Rewrite every line of the records below as a JSON list of strings, one string per line, with blank lines omitted. Leave the pictures out of the list.
-- begin --
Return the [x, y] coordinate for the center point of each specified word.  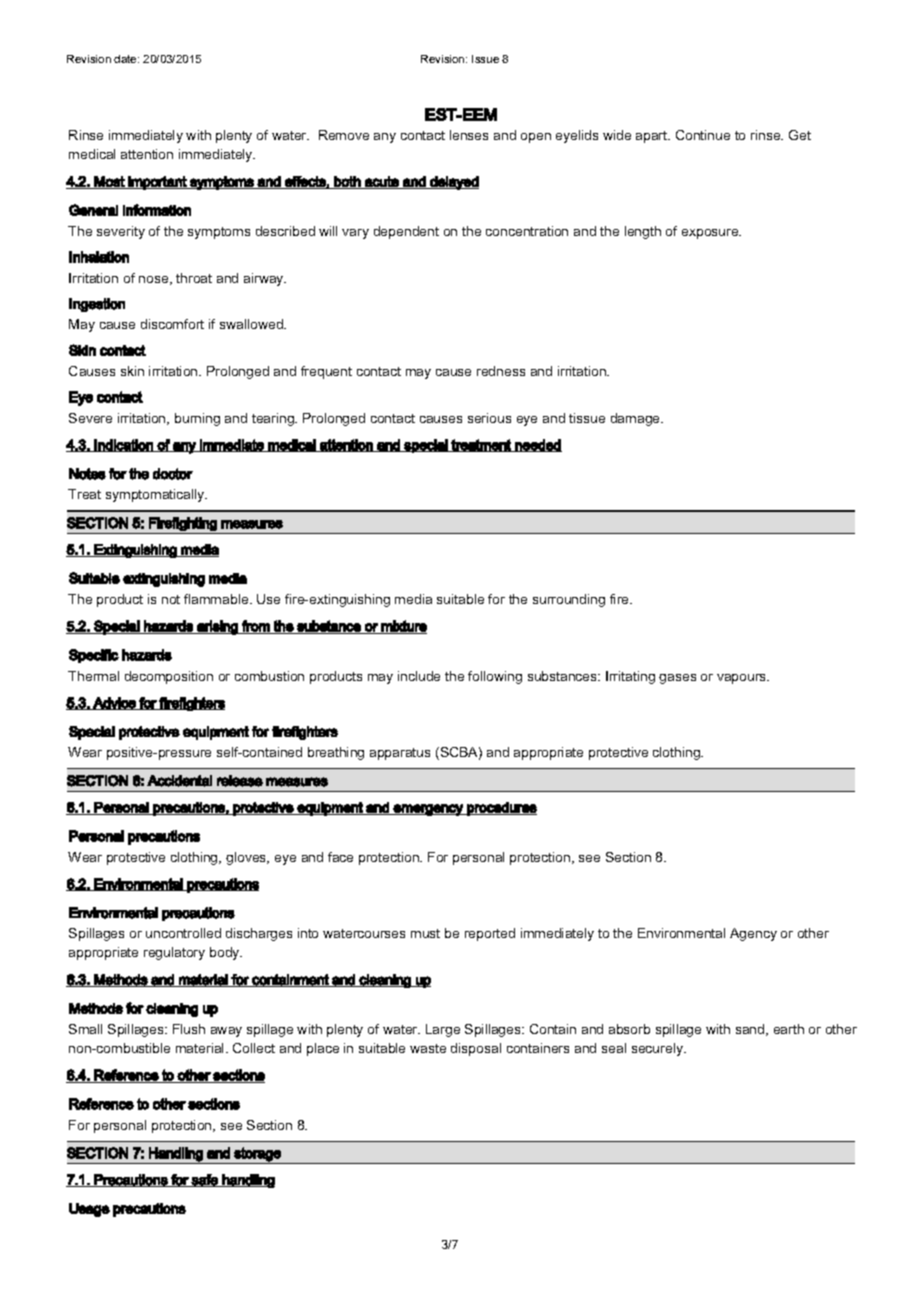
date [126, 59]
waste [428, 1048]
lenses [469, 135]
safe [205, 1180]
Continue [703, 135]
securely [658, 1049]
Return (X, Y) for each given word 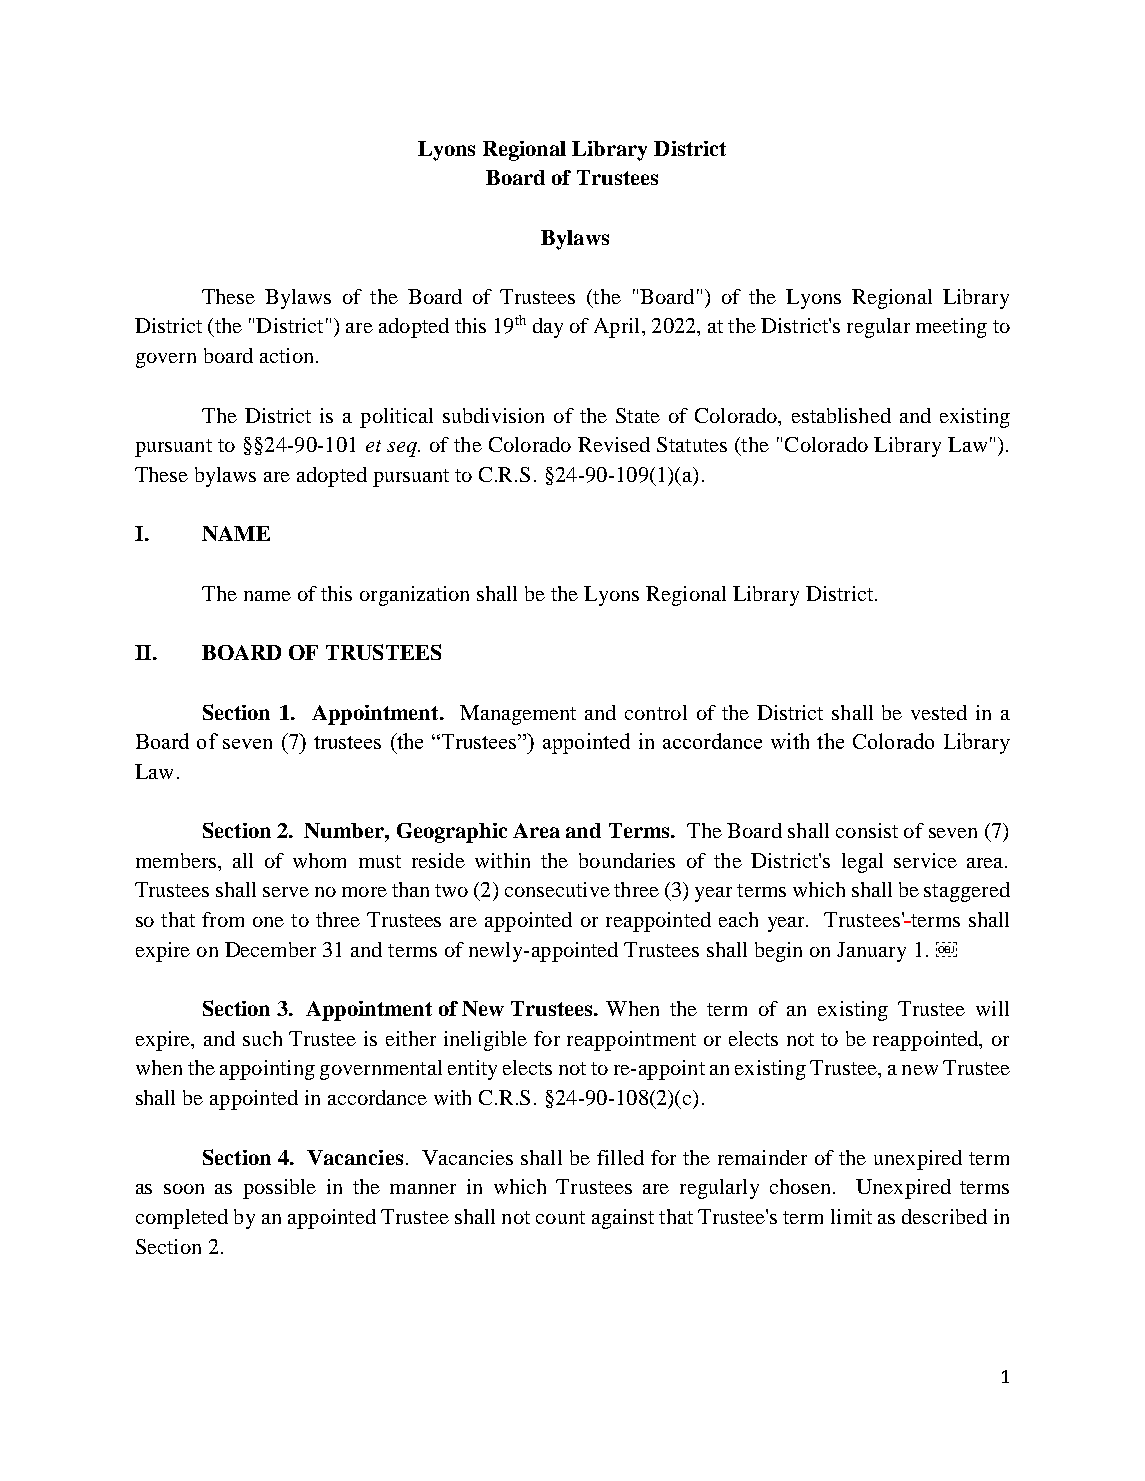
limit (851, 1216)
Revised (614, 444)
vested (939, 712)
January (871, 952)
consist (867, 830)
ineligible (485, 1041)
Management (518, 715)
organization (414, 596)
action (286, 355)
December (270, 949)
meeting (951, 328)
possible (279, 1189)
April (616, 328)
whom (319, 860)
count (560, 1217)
-- end --
### Output for this exercise:
[
  "Return the [x, y] coordinate for the center point of each specified word.  ",
  "date [126, 59]",
  "waste [428, 1048]",
  "lenses [469, 135]",
  "safe [205, 1180]",
  "Continue [703, 135]",
  "securely [658, 1049]",
  "Return (X, Y) for each given word ",
  "limit (851, 1216)",
  "Revised (614, 444)",
  "vested (939, 712)",
  "January (871, 952)",
  "consist (867, 830)",
  "ineligible (485, 1041)",
  "Management (518, 715)",
  "organization (414, 596)",
  "action (286, 355)",
  "December (270, 949)",
  "meeting (951, 328)",
  "possible (279, 1189)",
  "April (616, 328)",
  "whom (319, 860)",
  "count (560, 1217)"
]